Could a student play at least one Mass Effect game or finish The Expanse during their 4 year college experience and still maintain a healthy social life or would that get in the way?
Perhaps getting interested in real spaceflight would be better. Tom Hanks and HBO’s series about the space race “From the Earth to the Moon” is excellent as well as movies like “First Man”, “Apollo 13”, and “The Right Stuff”.
There is also this series on Apple called “For All Mankind” and I enjoyed it more than I would have expected to.
First, there is no such thing as a “normal” college student.
Second, there are probably just as many college students who share your interests as there are who are interested in sports. College is where not only do geeks abound, it’s where geeks rule.
The number of students at any college who are interested in Sci Fi is larger than anybody could get to know within the four years of college. In fact, somebody could have a rich social life at most colleges by interacting socially with other Sci Fi fans. At small colleges there are hundreds of Sci Fi fans, and at large universities these number in the thousands.
For example, students at Middlebury college established Quidditch games back in 2005, and they are still very popular.

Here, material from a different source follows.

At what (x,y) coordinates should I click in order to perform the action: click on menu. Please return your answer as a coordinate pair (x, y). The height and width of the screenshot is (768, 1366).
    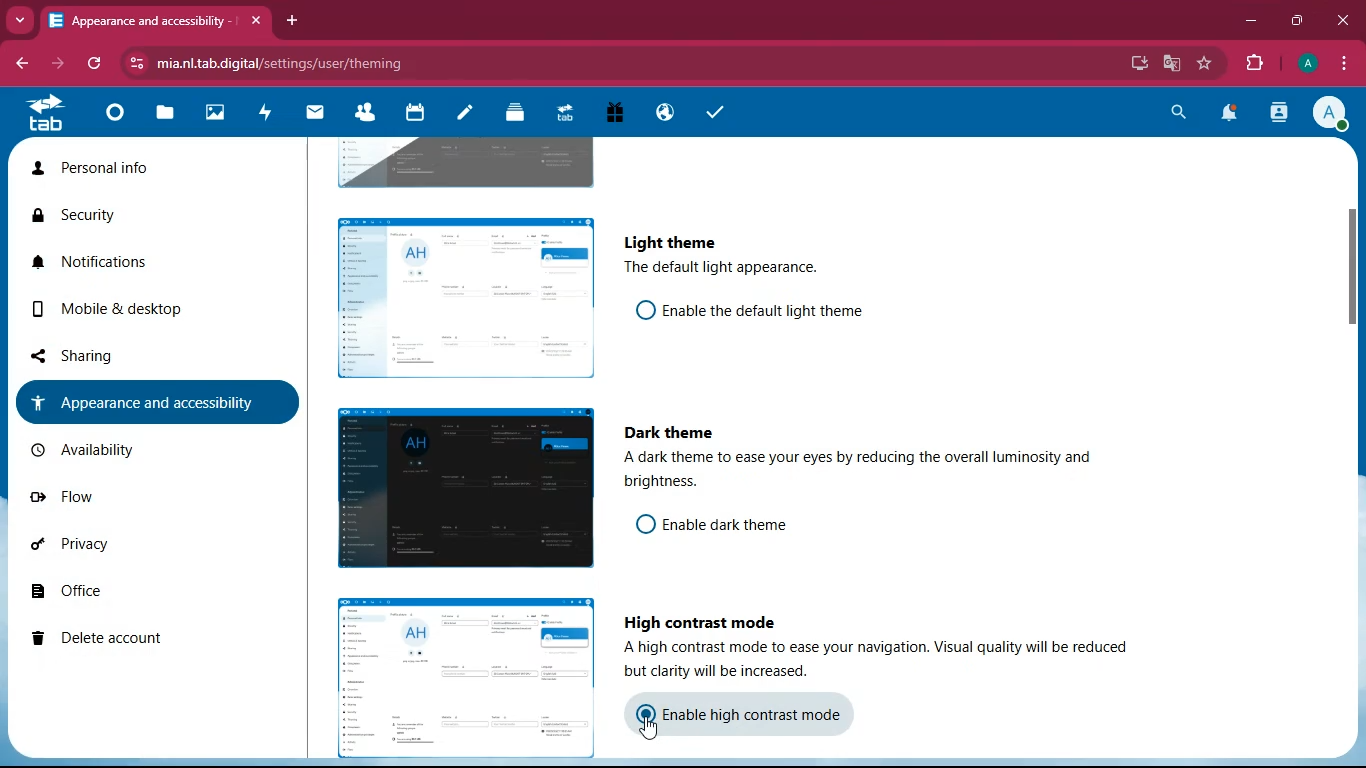
    Looking at the image, I should click on (1343, 65).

Like the rest of the NESCACs, Midd is heavily into athletics, it’s very outdoorsy, and it also has a good number of preppy kids from the NE.
There is a reason that XKCD is as popular as it is.
In short, @CmdrShepN7Cmdr as you can see by the responses, there are geeks everywhere, and we not only graduate college, but married and have kids who are either in college or college bound.
Yes, and in fact, college may be the first place where you find your ‘tribe’ and realize that those things actually aren’t all that rare. I had a few other nerd friends in high school, but college is where I really met my nerd tribe - the anime fans, the sci-fi and fantasy fans, the gamers. I spent a significant amount of time playing Super Smash Bros. tournaments with my friends in college. (And now, I work in the video game industry and the entire company is my nerd tribe.)
You do have to be careful to balance your social life, your individual habits and interests, and your schoolwork, but I’d give that advice to anyone - I don’t think you are necessarily any more likely to waste too much time playing games than you are reading non-school books or watching TV and movies (when I barely slept the week of my oral exams, it was The Hunger Games books keeping me up, not games). If you mostly play single-player games, that definitely means not spending hours alone in your room playing games (or online MP games with randos) - I know we can get lost in the flow state, but you do need to find a save point/log off and go to the caf or something.